- Direction -
Rewrite every line of the records below as a Markdown table with the columns Row and Line, numbering the rows in order and omitting blank lines.

________________

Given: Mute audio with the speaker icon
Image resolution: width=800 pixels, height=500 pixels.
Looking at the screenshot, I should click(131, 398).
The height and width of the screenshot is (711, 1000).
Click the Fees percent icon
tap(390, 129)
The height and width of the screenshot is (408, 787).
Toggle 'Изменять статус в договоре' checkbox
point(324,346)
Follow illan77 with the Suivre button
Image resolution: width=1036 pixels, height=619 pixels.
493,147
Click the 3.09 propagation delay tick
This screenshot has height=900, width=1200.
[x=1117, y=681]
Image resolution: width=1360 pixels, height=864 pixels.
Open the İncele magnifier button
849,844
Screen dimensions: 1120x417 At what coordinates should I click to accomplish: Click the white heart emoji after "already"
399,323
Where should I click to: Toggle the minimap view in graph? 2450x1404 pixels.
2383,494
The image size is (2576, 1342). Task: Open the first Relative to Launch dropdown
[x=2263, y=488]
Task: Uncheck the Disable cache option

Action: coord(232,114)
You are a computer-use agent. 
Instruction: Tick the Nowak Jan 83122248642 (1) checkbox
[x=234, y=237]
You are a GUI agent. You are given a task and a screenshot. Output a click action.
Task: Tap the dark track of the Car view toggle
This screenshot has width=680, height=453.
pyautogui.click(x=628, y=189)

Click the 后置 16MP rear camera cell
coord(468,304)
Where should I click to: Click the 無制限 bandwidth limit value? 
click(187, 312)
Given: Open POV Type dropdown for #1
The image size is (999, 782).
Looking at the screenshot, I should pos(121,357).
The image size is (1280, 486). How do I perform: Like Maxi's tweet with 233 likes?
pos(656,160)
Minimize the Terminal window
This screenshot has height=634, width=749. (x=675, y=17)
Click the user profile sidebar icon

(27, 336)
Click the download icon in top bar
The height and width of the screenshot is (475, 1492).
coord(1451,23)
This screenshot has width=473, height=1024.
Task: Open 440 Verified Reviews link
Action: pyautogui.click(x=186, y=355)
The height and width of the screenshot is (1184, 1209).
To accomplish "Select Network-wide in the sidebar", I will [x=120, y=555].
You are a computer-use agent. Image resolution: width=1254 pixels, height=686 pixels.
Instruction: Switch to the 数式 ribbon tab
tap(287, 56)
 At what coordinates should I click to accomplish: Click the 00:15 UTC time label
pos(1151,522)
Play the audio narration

________________

- Answer to this exercise -
| Row | Line |
|---|---|
| 1 | Given: Mute audio with the speaker icon |
| 2 | Image resolution: width=800 pixels, height=500 pixels. |
| 3 | Looking at the screenshot, I should click(131, 398). |
| 4 | The height and width of the screenshot is (711, 1000). |
| 5 | Click the Fees percent icon |
| 6 | tap(390, 129) |
| 7 | The height and width of the screenshot is (408, 787). |
| 8 | Toggle 'Изменять статус в договоре' checkbox |
| 9 | point(324,346) |
| 10 | Follow illan77 with the Suivre button |
| 11 | Image resolution: width=1036 pixels, height=619 pixels. |
| 12 | 493,147 |
| 13 | Click the 3.09 propagation delay tick |
| 14 | This screenshot has height=900, width=1200. |
| 15 | [x=1117, y=681] |
| 16 | Image resolution: width=1360 pixels, height=864 pixels. |
| 17 | Open the İncele magnifier button |
| 18 | 849,844 |
| 19 | Screen dimensions: 1120x417 At what coordinates should I click to accomplish: Click the white heart emoji after "already" |
| 20 | 399,323 |
| 21 | Where should I click to: Toggle the minimap view in graph? 2450x1404 pixels. |
| 22 | 2383,494 |
| 23 | The image size is (2576, 1342). Task: Open the first Relative to Launch dropdown |
| 24 | [x=2263, y=488] |
| 25 | Task: Uncheck the Disable cache option |
| 26 | Action: coord(232,114) |
| 27 | You are a computer-use agent.  |
| 28 | Instruction: Tick the Nowak Jan 83122248642 (1) checkbox |
| 29 | [x=234, y=237] |
| 30 | You are a GUI agent. You are given a task and a screenshot. Output a click action. |
| 31 | Task: Tap the dark track of the Car view toggle |
| 32 | This screenshot has width=680, height=453. |
| 33 | pyautogui.click(x=628, y=189) |
| 34 | Click the 后置 16MP rear camera cell |
| 35 | coord(468,304) |
| 36 | Where should I click to: Click the 無制限 bandwidth limit value?  |
| 37 | click(187, 312) |
| 38 | Given: Open POV Type dropdown for #1 |
| 39 | The image size is (999, 782). |
| 40 | Looking at the screenshot, I should pos(121,357). |
| 41 | The image size is (1280, 486). How do I perform: Like Maxi's tweet with 233 likes? |
| 42 | pos(656,160) |
| 43 | Minimize the Terminal window |
| 44 | This screenshot has height=634, width=749. (x=675, y=17) |
| 45 | Click the user profile sidebar icon |
| 46 | (27, 336) |
| 47 | Click the download icon in top bar |
| 48 | The height and width of the screenshot is (475, 1492). |
| 49 | coord(1451,23) |
| 50 | This screenshot has width=473, height=1024. |
| 51 | Task: Open 440 Verified Reviews link |
| 52 | Action: pyautogui.click(x=186, y=355) |
| 53 | The height and width of the screenshot is (1184, 1209). |
| 54 | To accomplish "Select Network-wide in the sidebar", I will [x=120, y=555]. |
| 55 | You are a computer-use agent. Image resolution: width=1254 pixels, height=686 pixels. |
| 56 | Instruction: Switch to the 数式 ribbon tab |
| 57 | tap(287, 56) |
| 58 |  At what coordinates should I click to accomplish: Click the 00:15 UTC time label |
| 59 | pos(1151,522) |
| 60 | Play the audio narration |